Once the spiderlings are starting to hatch out, what and how soon should I feed them? (crickets, mealworms, superworms, silkworms of many sizes are no problem, we have thousands of those on-hand due to all the reptiles we keep).

What's the easiest way to feed the spiderlings in a way that doesn't allow them to escape in the process?

This is my first attempt at keeping any kind of arachnid, so thanks in advance for all the replies


----------



## Axe (May 4, 2005)

Let's see if a photo helps me get any response


----------



## Sheri (May 4, 2005)

Well... you could try the container in a container method... and use... ummm what is it called....

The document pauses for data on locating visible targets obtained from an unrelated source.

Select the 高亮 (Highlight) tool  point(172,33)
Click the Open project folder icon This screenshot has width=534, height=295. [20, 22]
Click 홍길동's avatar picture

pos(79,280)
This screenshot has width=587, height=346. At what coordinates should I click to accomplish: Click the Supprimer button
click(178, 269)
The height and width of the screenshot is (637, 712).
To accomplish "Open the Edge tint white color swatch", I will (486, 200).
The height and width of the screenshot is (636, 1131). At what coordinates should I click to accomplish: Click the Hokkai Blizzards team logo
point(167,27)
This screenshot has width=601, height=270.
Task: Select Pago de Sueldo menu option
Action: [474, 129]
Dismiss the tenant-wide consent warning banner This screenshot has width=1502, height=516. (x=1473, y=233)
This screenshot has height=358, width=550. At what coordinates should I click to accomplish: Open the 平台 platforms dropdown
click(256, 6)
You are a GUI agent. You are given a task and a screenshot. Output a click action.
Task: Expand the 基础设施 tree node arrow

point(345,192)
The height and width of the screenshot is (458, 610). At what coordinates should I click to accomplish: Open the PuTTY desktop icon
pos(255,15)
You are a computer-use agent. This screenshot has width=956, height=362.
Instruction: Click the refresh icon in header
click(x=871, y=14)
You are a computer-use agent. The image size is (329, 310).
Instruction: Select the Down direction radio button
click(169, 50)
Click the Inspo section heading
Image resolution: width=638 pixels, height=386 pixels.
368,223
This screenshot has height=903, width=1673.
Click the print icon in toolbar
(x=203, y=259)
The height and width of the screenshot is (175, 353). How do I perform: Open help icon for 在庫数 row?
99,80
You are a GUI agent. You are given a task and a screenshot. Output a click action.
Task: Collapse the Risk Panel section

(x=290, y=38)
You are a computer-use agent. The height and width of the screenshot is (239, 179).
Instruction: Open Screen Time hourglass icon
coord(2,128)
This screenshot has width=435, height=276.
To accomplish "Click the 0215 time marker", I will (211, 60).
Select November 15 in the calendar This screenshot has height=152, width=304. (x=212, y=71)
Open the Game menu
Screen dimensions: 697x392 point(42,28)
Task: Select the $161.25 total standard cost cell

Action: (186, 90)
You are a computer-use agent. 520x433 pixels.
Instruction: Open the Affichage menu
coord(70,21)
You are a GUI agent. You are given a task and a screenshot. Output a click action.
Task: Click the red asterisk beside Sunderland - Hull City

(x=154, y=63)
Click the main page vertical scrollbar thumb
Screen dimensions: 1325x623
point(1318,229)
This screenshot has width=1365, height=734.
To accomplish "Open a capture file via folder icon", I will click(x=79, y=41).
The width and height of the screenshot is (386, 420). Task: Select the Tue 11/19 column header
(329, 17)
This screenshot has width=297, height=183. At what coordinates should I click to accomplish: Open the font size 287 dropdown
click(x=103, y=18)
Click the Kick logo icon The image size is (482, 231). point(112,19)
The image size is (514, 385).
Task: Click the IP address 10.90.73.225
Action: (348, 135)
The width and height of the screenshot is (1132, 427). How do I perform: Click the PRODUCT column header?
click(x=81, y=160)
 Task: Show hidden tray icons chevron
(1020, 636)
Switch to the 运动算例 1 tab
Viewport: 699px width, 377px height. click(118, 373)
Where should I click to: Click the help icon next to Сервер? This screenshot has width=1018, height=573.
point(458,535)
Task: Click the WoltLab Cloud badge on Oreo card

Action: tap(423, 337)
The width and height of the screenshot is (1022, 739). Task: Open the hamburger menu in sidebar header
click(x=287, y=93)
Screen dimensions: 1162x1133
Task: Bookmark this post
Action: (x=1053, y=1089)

Those very light disposable cloths that allow ventilation... drape it under the lid of the critter keeper. Provide lots of hides and sticks and stuff that do not reach the top of the enclosure.

Those are just suggestions... I don't have ANY experience with rearing widow babies, and only have one mactans... a CB female so that I know for sure I don't have to deal with any unexpected eggsacs.

I am sure there are more on here that can answer you much more expertly... but this is a slower moving forum than the T ones.

Reactions: Like 1


----------



## smalltime (May 5, 2005)

Well, you could already remove the sac and incubate it somewhere else... In a larger size jar for example, no ventilation needed...so no escapes. Seperation would be simpler in that case. Sticks and all is always a good idea but not nescessary...

You could also use a stocking of some sort to pull over your kritterkeeper, something like Sheri said. But I would remove the mother at some point...
The problem with this method is that you cannot really control a feeding point, when feeding you'd have to pull the stocking or cloth off and those small guys will be everywhere...

Good luck anyway...


----------



## Axe (May 5, 2005)

Thanks guys.

I have indeed separated the eggsac into a separate enclosure.  But, I'm still not sure what I can contain them in and easily feed them.


----------



## critterz (May 5, 2005)

I saw a method once where two small condiment cups were used. you cut the bottom out of one and stack it inside the other. Put a lid on the bottomless one. The spiders will make a web inside the one, and that can be raised up, allowing you to drop feeders in. replace the top cup and you're done.


----------



## Kugellager (May 5, 2005)

The best thing that I have found is to use a large vial with only pinholes in the top/lid.  This way there is no chance of the slings escaping.  The egg sacs of most widow spiders will 'hatch' 2-3 weeks after they are made but may go as long as 4 weeks.

What I do once I have an egg sac hatch is to let the slings cannibalize themselves down to a dozen or so then begin feeding them pin-head crickets or fruit flys.  They grow fast and will mature out in 2-4 months. For humidity I will put one or two drops of water in the vial per week until they are large enough to separate into individual vials.

John
];')

Reactions: Like 1


----------



## Axe (May 11, 2005)

Thanks everybody for the replies...

A couple of days ago, the other female dropped an eggsac, and later that day, I found maybe 9 brown widow eggsacs (and a few possible black widow eggsacs), just inside the door frame of the front porch on the house.

Looks like I'm gonna be up to my eyeballs in babies, heh.

Letting them cannibalize down to manageable numbers seems the smart thing to do.

Thanks again everybody

Reactions: Like 1


----------



## death1 (May 11, 2005)

*My 2 cents*

I have hatched many brown widows. 15-20 sacks. No escapes(knock on wood). I use a chinese soup container. I poke pin holes in the lids. They eat each other till I get the amount I'm looking for. Then I feed them flightless fruit files utill they can eat small crickets.


----------



## Axe (May 26, 2005)

Well, somebody on the chat told me a sac every 3-4 weeks.  So far she's dropped 7 in the past 3 weeks, and the first just hatched out today


----------



## druid8783 (May 26, 2005)

That is so neat! You really are going to be up to your  ears in babies.    

Good luck with it all!


----------